## Document extract
= = = = = = =

Autoři: Ayano Takai aff001;  Tomoya Tsubosaka aff001;  Yasuhiro Hirano aff001;  Naoki Hayakawa aff001;  Fumitaka Tani aff001;  Pekka Haapaniemi aff002;  Veronika Suni aff002;  Susumu Y. Imanishi aff001
Působiště autorů: Faculty of Pharmacy, Meijo University, Nagoya, Japan aff001;  Turku Bioscience Centre, University of Turku and Åbo Akademi University, Turku, Finland aff002;  Turku Centre for Computer Science, Turku, Finland aff003
Vyšlo v časopise: PLoS ONE 14(12)
Kategorie: Research Article
doi: https://doi.org/10.1371/journal.pone.0225885

Souhrn

Tandem mass spectrometry (MS/MS) has been used in analysis of proteins and their post-translational modifications. A recently developed data analysis method, which simulates MS/MS spectra of phosphopeptides and performs spectral library searching using SpectraST, facilitates confident localization of phosphorylation sites. However, its performance has been evaluated only on MS/MS spectra acquired using Orbitrap HCD mass spectrometers so far. In this study, we have investigated whether this approach would be applicable to another type of mass spectrometers, and optimized the simulation and search conditions to achieve sensitive and confident site localization. Synthetic phosphopeptides and enriched K562 cell phosphopeptides were analyzed using a TripleTOF 6600 mass spectrometer before and after enzymatic dephosphorylation. Dephosphorylated peptides identified by X!Tandem database searching were subjected to spectral simulation of all possible single phosphorylations using SimPhospho software. Phosphopeptides were identified and localized by SpectraST searching against a library of the simulated spectra. Although no synthetic phosphopeptide was localized at 1% false localization rate under the previous conditions, optimization of the spectral simulation and search conditions for the TripleTOF datasets achieved the localization and improved the sensitivity. Furthermore, the optimized conditions enabled sensitive localization of K562 phosphopeptides at 1% false discovery and localization rates. These results suggest that accurate phosphopeptide simulation of TripleTOF MS/MS spectra is possible and the simulated spectral libraries can be used in SpectraST searching for confident localization of phosphorylation sites.

= = = = = = =

## Extracted entries

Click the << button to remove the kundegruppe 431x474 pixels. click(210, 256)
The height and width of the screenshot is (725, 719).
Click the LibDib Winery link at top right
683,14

= = = = = = =

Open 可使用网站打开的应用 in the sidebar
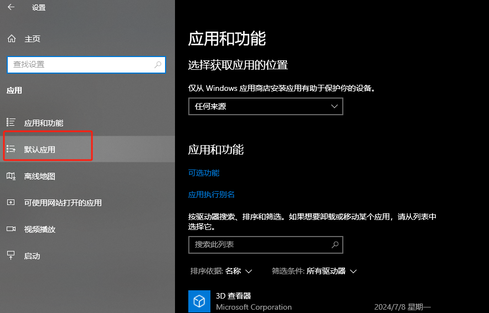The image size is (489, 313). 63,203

= = = = = = =

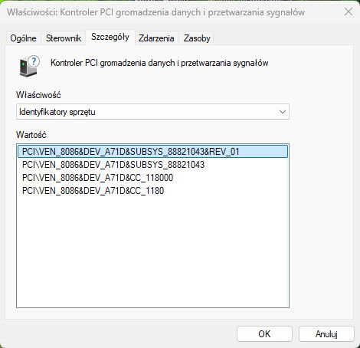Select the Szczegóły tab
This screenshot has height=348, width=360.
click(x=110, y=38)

= = = = = = =

## Work item A
Write out the stretch of the phosphopeptide article summary from "Autoři: Ayano Takai" through "PLoS ONE 14(12)".
## Work item B
List every software tool named in the phosphopeptide article summary.

## Written solution A
Autoři: Ayano Takai aff001;  Tomoya Tsubosaka aff001;  Yasuhiro Hirano aff001;  Naoki Hayakawa aff001;  Fumitaka Tani aff001;  Pekka Haapaniemi aff002;  Veronika Suni aff002;  Susumu Y. Imanishi aff001
Působiště autorů: Faculty of Pharmacy, Meijo University, Nagoya, Japan aff001;  Turku Bioscience Centre, University of Turku and Åbo Akademi University, Turku, Finland aff002;  Turku Centre for Computer Science, Turku, Finland aff003
Vyšlo v časopise: PLoS ONE 14(12)

## Written solution B
SpectraST
X!Tandem
SimPhospho